## WHAT IS REQUIRED:
Reproduce these rows word for word, beginning with the line that contains "Используя эту форму, вы" and continuing through the line that contains "TERMS OF USE (65, 2531)".

Data for locating words and elements:
★ ★ ★ ★ ★ ★ ★
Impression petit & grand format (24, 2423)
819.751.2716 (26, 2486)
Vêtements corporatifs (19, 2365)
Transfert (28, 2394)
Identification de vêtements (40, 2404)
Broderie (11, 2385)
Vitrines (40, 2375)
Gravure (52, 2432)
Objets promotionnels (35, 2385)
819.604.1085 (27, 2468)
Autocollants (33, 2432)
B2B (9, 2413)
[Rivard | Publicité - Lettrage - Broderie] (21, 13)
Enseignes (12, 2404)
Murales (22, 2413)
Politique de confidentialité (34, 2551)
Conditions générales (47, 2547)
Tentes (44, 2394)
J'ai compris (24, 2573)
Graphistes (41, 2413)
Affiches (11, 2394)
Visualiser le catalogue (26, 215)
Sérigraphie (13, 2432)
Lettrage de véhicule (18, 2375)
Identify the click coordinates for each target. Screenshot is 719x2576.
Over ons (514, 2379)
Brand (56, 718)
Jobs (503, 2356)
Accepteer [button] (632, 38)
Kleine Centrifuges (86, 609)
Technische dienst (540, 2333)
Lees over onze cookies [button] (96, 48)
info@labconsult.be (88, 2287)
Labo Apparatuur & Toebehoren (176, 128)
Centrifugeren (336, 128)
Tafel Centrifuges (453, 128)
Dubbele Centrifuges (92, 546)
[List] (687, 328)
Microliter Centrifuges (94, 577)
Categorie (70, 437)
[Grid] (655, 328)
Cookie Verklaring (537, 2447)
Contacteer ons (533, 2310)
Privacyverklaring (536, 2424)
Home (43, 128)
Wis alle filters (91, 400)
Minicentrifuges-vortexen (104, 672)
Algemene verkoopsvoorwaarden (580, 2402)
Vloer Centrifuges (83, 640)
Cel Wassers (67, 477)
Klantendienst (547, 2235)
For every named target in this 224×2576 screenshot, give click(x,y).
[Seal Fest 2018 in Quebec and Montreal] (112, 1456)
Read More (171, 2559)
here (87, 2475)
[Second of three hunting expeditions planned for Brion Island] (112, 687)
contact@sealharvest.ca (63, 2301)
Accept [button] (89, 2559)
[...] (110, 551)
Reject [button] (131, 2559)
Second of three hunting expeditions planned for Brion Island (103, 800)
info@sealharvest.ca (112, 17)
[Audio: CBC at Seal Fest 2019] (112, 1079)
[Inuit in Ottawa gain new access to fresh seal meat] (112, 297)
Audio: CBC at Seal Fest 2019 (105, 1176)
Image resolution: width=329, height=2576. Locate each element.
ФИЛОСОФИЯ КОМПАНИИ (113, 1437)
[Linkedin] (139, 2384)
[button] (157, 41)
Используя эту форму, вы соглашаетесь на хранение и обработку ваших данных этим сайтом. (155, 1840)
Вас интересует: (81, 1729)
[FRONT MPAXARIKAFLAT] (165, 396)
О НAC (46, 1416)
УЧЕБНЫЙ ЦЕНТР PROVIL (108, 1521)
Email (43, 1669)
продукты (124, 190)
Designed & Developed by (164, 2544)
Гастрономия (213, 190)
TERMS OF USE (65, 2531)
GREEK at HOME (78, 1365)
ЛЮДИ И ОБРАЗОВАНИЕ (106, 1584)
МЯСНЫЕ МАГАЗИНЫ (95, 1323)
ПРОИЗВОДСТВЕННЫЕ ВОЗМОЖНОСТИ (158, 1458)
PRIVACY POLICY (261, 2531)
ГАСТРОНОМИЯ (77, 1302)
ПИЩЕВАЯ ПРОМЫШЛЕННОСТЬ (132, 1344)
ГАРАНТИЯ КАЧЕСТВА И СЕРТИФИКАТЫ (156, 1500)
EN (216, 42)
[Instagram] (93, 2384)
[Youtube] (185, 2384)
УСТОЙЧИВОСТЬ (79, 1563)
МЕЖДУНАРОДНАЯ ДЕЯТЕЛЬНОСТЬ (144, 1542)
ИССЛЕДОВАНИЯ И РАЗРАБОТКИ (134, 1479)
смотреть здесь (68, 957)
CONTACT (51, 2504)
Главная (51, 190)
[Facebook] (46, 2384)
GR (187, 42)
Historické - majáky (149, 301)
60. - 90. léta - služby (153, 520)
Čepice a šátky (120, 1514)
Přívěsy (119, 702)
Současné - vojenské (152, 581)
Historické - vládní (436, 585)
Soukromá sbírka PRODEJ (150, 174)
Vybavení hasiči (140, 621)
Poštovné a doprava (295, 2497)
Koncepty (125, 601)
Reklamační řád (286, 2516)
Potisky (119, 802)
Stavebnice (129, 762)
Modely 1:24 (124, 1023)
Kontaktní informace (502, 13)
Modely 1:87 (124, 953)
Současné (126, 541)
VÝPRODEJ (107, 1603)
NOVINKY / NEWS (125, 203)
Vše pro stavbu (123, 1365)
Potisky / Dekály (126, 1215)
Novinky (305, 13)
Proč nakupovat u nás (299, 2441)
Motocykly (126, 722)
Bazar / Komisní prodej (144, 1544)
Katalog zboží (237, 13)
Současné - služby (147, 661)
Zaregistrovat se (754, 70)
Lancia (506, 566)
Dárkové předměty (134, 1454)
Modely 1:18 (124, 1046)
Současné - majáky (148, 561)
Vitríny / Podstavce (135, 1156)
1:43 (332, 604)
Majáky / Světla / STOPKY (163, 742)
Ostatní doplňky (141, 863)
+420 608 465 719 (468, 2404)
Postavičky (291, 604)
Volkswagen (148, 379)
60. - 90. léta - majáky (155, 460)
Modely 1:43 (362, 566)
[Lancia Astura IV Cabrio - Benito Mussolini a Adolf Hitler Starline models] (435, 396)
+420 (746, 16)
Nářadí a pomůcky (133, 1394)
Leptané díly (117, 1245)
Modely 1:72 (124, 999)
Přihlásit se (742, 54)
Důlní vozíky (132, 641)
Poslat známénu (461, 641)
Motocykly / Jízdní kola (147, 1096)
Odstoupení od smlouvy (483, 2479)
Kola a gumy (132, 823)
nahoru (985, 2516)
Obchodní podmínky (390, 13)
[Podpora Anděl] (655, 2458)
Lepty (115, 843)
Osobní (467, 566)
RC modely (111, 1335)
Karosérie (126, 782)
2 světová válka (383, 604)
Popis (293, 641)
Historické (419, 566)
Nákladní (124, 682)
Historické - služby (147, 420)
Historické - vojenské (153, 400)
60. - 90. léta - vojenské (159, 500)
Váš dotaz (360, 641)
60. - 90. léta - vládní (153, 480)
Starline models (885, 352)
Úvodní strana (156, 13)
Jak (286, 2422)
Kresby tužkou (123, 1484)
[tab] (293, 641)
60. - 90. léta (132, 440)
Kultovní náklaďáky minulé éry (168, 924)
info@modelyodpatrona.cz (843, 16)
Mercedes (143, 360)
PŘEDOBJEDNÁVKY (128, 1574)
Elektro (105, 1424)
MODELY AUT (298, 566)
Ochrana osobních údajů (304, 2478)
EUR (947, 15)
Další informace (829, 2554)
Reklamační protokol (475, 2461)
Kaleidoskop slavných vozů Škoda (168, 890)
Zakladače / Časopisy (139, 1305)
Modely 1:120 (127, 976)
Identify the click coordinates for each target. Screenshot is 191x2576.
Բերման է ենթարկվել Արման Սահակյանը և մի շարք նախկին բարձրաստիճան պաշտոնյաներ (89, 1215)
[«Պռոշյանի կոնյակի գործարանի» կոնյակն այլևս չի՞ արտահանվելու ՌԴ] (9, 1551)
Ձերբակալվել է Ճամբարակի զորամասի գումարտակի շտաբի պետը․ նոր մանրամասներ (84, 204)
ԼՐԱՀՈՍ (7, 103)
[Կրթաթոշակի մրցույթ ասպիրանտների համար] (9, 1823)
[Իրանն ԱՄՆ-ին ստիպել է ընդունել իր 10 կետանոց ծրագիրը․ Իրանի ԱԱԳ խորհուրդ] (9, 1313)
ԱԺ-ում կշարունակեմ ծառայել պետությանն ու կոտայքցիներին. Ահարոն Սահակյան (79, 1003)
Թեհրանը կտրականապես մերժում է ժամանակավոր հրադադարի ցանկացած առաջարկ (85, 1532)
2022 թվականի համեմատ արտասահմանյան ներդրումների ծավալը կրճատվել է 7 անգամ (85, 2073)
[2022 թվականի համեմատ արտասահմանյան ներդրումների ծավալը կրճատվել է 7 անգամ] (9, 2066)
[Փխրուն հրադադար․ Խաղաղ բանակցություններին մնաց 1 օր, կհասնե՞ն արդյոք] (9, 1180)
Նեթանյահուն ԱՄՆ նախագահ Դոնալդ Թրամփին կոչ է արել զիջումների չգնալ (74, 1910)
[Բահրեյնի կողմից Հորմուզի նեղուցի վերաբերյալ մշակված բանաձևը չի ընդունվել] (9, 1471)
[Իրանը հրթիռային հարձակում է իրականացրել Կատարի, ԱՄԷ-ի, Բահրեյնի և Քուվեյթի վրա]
★ ★ ★ ★ ★ ★ ★
## WORKED SOLUTION:
Используя эту форму, вы соглашаетесь на хранение и обработку ваших данных этим сайтом. (155, 1840)
Вас интересует: (81, 1729)
[FRONT MPAXARIKAFLAT] (165, 396)
О НAC (46, 1416)
УЧЕБНЫЙ ЦЕНТР PROVIL (108, 1521)
Email (43, 1669)
продукты (124, 190)
Designed & Developed by (164, 2544)
Гастрономия (213, 190)
TERMS OF USE (65, 2531)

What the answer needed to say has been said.